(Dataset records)
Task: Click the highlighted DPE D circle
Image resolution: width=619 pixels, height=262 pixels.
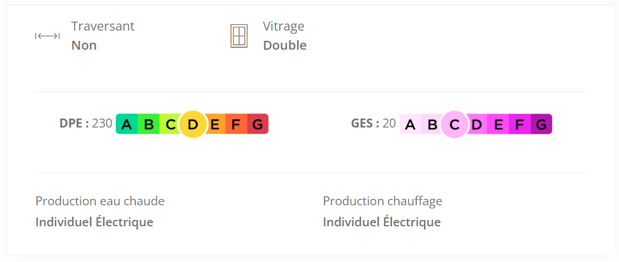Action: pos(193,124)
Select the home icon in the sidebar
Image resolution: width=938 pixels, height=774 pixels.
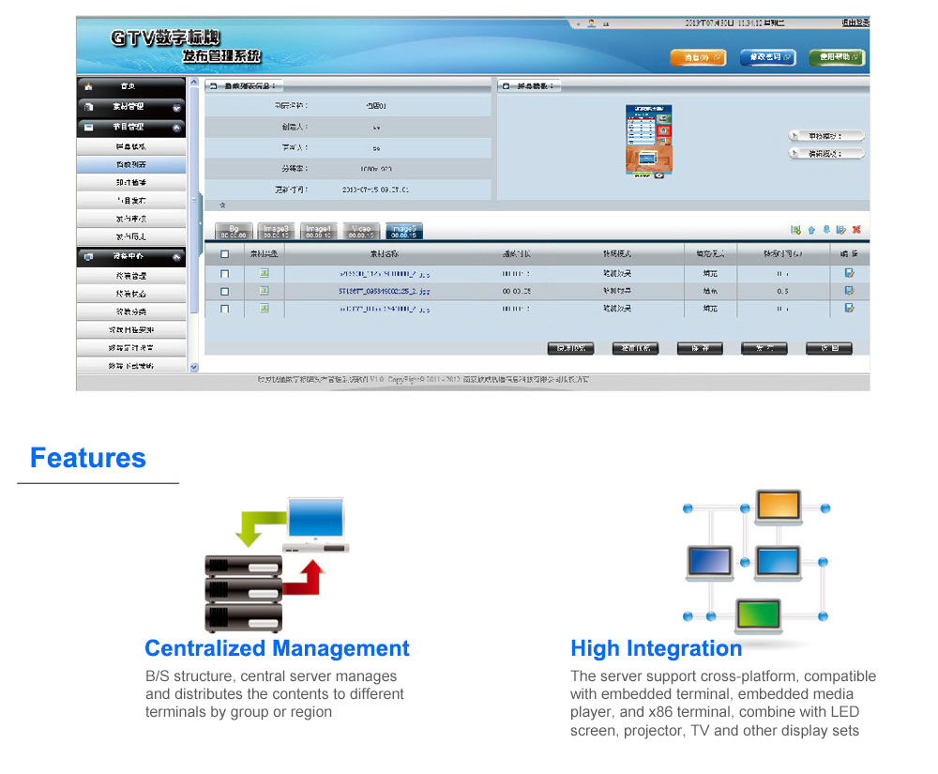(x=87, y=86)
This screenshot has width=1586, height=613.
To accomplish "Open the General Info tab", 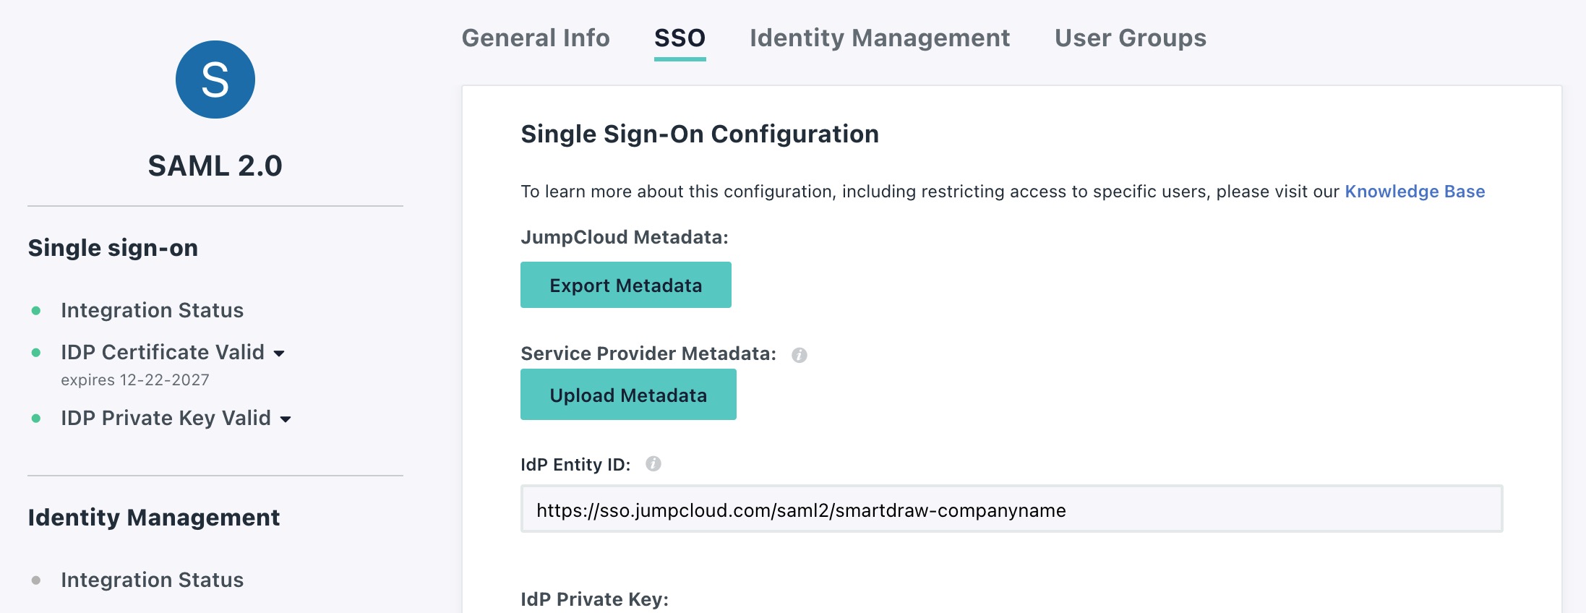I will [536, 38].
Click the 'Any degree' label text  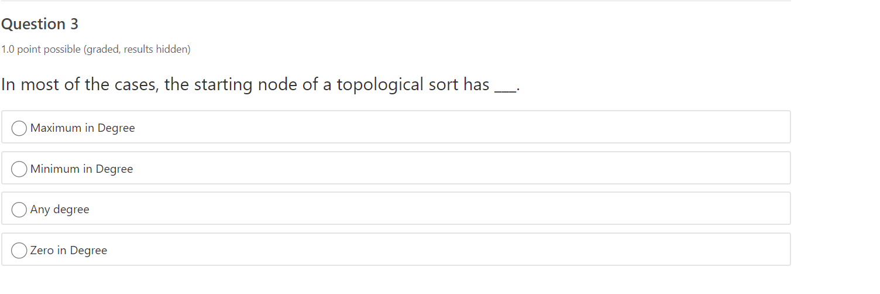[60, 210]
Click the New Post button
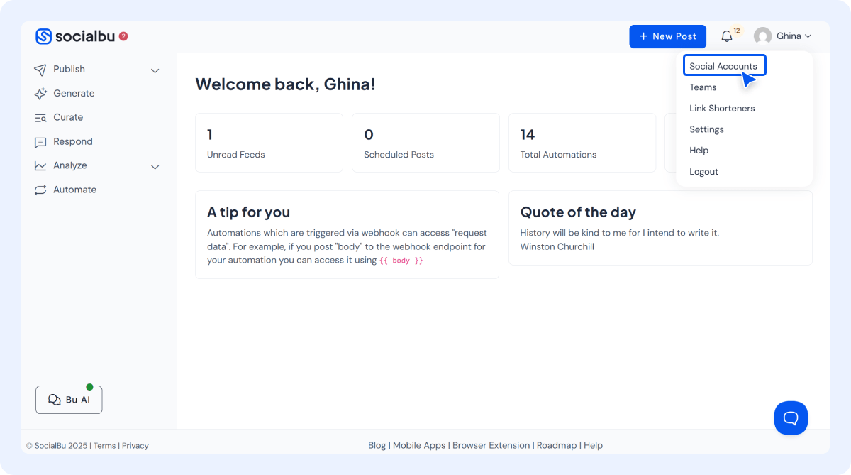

* ASSIGNED TASK: Copy nothing but the lines from the top of the data down to the line containing "This screenshot has width=1586, height=613.", and leave the pictures out.

* COMPLETED EXERCISE:
Task: Click the highlighted DPE D circle
Image resolution: width=619 pixels, height=262 pixels.
Action: pos(193,124)
Select the home icon in the sidebar
Image resolution: width=938 pixels, height=774 pixels.
(x=87, y=86)
This screenshot has width=1586, height=613.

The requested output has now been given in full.